Le vite dei personaggi si intrecciano con le oscure vicende di cui sono protagonisti in una vita collettiva che è una sorta di specchio in cui si riflettono momenti storici bui e tenebrosi, artisti maledetti, perseguitati politici, poveri sfortunati, donne bellissime e sole, uomini incapaci di amare o persi per amore, in un condensato di una umanità dolente che riesce a riscattarsi imparando dagli errori già commessi o può perdersi per sempre per via di un destino beffardo e crudele.
L’ombra del vento è un libro che parla di sentimenti assoluti, di “passioni”, di passione per i libri e del loro potere sui destini degli uomini.
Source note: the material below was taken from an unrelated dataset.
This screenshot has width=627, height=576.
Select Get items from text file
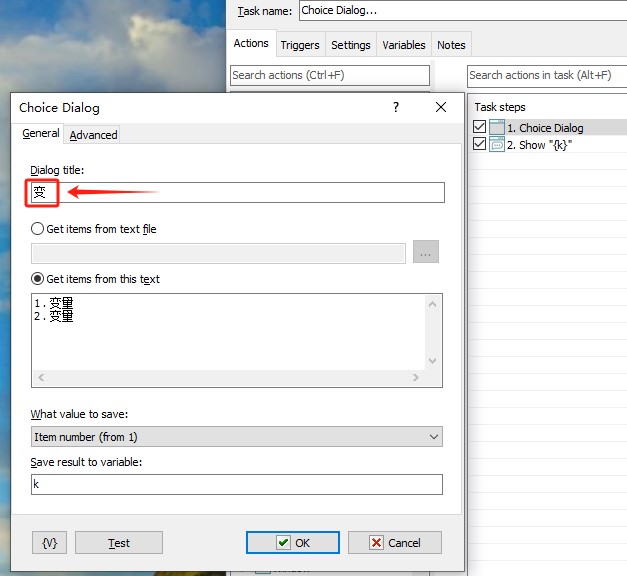click(39, 229)
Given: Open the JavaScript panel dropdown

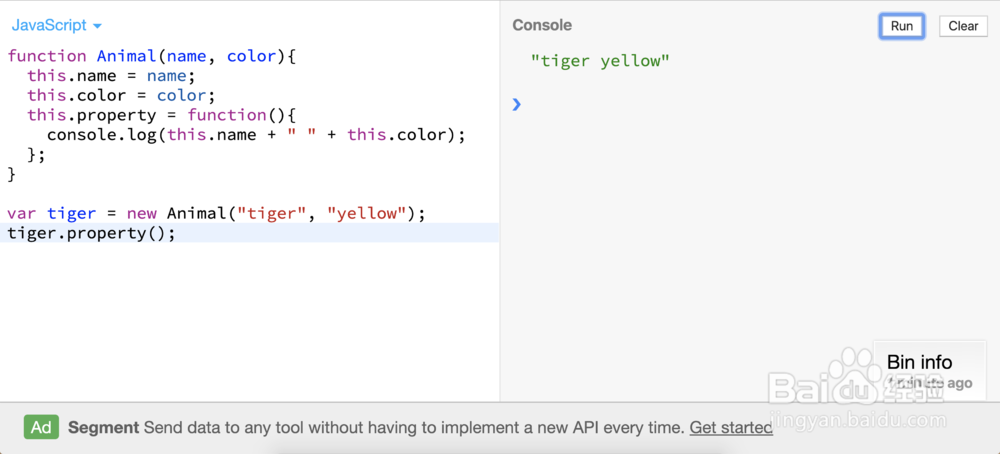Looking at the screenshot, I should click(57, 25).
Anche Barcellona è inconsueta sebbene i luoghi in cui si svolge la storia siano riconoscibili e perfettamente identificabili nella Barcellona odierna, nei quartieri del Barrio Gótico e del Raval situati nel centro storico della città, sulla collina del Tibidabo, a Montijuic. E’ una Barcellona che vive anni bui della storia, fra la fine del Modernismo, con la sua architettura ardita ed innovativa e la tragedia del periodo del franchismo e della guerra.
E poi c’è il Cimitero dei Libri Dimenticati, luogo magico dove ogni lettore appassionato vorrebbe essere condotto per poter adottare un libro dimenticato da salvare e che potrebbe salvare la propria vita.